Staff reports 11:56 a.m.


Sununu rips Executive Council after 'partisan' vote rejecting MacDonald

Gov. Chris Sununu (Courtesy photo)

CONCORD - Governor Chris Sununu issued the following statement today after the Executive Council voted against Gordon MacDonald's nomination to serve as the Chief Justice of the New Hampshire Supreme Court:

"I have been involved in the Governor and Council confirmation process for judges going on nine years. Never have we had a nominee so resoundingly supported, including the three most recent Supreme Court Chief Justices, 18 past presidents of the New Hampshire Bar Association, leaders of all political stripes, and over 100 distinguished members of the bar. And never, until today, has politics ever come into play in the questioning and confirmation of nominees."

The Democrat-led Executive Council today voted 3-2 along party lines against MacDonald, who had been nominated by Republican Gov. Chris Sununu to replace retiring Chief Justice Robert Lynn.

Sununu was quick to pounce on the vote as pure politics.

"(The Executive Council) has a tradition going back literally hundreds of years, working in a nonpartisan manner, executing their responsibility of confirming nominees based on their qualifications, body of work, and merit -- without political bias.

"And today, the Executive Council has thrown that right out the window, which comes after their hyperpartisan hearing last month. The political extremism shown today is an unconscionable breach of the public trust.

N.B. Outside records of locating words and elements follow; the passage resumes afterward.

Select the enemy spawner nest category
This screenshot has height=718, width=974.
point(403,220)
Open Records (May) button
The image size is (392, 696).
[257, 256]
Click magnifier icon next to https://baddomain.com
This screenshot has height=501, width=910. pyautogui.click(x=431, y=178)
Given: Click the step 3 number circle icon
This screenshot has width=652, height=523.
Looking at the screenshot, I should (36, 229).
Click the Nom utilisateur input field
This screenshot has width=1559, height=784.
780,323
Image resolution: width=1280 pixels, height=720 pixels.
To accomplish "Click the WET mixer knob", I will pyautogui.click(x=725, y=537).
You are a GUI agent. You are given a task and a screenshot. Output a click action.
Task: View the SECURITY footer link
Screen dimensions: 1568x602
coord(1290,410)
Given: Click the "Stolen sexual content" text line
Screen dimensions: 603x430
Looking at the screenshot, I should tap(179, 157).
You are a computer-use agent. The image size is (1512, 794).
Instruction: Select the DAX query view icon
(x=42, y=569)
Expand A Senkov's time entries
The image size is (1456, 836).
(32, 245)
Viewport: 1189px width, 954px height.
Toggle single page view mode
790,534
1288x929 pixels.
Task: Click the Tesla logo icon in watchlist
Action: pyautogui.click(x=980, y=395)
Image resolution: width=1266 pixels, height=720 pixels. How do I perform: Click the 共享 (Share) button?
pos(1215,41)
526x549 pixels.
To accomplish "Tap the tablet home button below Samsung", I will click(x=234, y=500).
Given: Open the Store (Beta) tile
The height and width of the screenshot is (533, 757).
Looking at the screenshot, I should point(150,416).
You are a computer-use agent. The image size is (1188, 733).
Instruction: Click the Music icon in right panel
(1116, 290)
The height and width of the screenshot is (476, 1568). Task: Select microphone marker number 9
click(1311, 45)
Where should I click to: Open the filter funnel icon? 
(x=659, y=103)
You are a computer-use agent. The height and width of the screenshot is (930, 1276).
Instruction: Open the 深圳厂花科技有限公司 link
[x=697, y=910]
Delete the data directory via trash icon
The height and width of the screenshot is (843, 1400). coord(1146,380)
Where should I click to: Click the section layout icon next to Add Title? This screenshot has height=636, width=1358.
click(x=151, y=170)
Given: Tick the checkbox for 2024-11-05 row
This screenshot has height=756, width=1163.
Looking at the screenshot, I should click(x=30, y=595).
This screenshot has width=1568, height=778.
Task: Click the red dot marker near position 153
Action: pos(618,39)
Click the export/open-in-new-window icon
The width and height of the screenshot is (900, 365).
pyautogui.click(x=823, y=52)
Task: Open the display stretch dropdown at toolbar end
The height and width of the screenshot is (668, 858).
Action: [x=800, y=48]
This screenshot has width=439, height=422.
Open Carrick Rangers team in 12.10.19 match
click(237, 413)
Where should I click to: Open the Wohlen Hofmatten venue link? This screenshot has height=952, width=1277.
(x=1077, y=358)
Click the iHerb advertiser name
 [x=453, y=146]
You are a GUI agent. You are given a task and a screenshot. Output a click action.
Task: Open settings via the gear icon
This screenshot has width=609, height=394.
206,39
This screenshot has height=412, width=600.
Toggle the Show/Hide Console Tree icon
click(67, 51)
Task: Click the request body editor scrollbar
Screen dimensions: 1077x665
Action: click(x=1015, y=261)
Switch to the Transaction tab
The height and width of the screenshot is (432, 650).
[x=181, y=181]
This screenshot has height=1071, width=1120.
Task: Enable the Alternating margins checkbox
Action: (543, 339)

"In my nine years as a Councilor and now Governor, I have never even asked what political party any of the judicial nominees were members of. The Executive Council decided to make it a litmus test. Allowing these types of Washington, D.C., circus theatrics to enter into what was, until today, an untainted process, is shameful.

"I am absolutely disappointed for Gordon. To have one of the most qualified and widely supported nominees in the state's history treated in this way because of politics is reprehensible enough, but just as concerning is the damage done to our process.

"So given that, it is clear that we need to take a pause on the judicial nominating process and not move forward with any nominees until I have confidence there's appropriate perspective from the Council on their responsibilities to the process and to the state."